**TEXT EXTRACT:**
════════════════════

In 2008, DC Mayor Adrian Fenty issued a proclamation designating August 25 ‘Henrietta Vinton Davis Day.’ The decree acknowledged Davis as the first African American to work at the DC Recorder of Deeds office beginning in 1878, before Frederick Douglass was appointed Recorder. She made her career debut as a Shakespearean actor, elocutionist and dramatic reader in Washington, DC on April 25, 1883 where she was introduced by Douglass, a family friend. The proclamation acknowledges the success of Miss Davis as a public speaker and cultural icon.
Celebration / Award Presentation recognizing Vera J. Katz, (Professor Emerita Howard University Theatre Arts) and others will be conducted in the A-5 Auditorium 11am-1:30-pm at the Martin Luther King, Jr Memorial Library 901 G Street, NW, Washington, D.C. (202) 727-0321
Livication / Henrietta Vinton Davis Marker Unveiling will be conducted 3pm-5pm at her grave site in National Harmony Memorial Park 7101 Sheriff Road Largo, MD (301) 772-0900
Events are free and open to the public.
About Henrietta Vinton Davis
For thirty-five years after her debut performing “Shakespearean delineations”, original plays and dramatic readings with her own performing company, and local troupes throughout the United States, South America and the Caribbean, Henrietta Vinton Davis broke new ground as a successful theatrical artisan. Her commitment to her craft gained her recognition as the first African American “woman of the stage.”

════════════════════

**STORED DATA:**
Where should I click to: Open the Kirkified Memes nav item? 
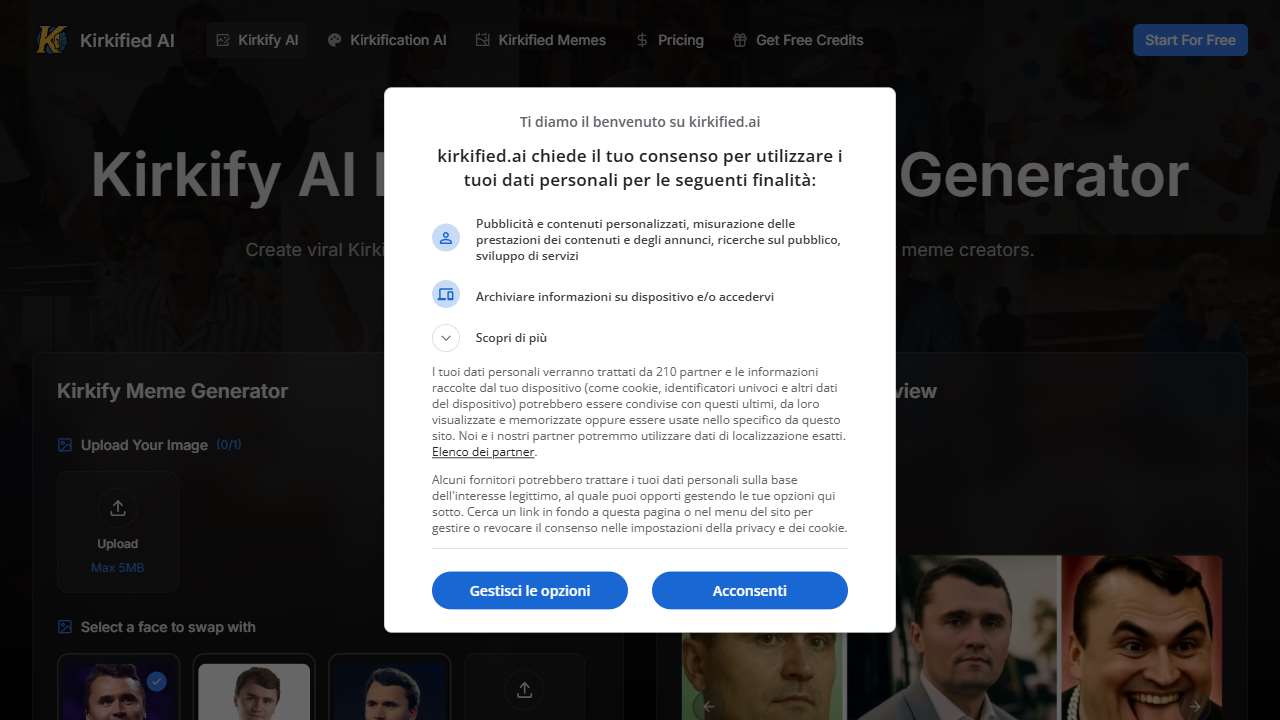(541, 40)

════════════════════

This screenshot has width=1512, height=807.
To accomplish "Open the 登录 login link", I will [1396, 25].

════════════════════

**GOALS:**
- 1) According to the text about Henrietta Vinton Davis, what earned her recognition as the first African American "woman of the stage"? Answer in one to three sentences.
- 2) List the roles in which Davis made her career debut, according to the text about Henrietta Vinton Davis.
- 3) Echo the text about Henrietta Vinton Davis from "Celebration / Award" up to and including "to the public.".
The rows are separate material, unrelated to the text about Henrietta Vinton Davis.

**THE RESULTS:**
- 1) Her commitment to her craft earned her that recognition.

- 2)
- Shakespearean actor
- Elocutionist
- Dramatic reader

- 3)
Celebration / Award Presentation recognizing Vera J. Katz, (Professor Emerita Howard University Theatre Arts) and others will be conducted in the A-5 Auditorium 11am-1:30-pm at the Martin Luther King, Jr Memorial Library 901 G Street, NW, Washington, D.C. (202) 727-0321
Livication / Henrietta Vinton Davis Marker Unveiling will be conducted 3pm-5pm at her grave site in National Harmony Memorial Park 7101 Sheriff Road Largo, MD (301) 772-0900
Events are free and open to the public.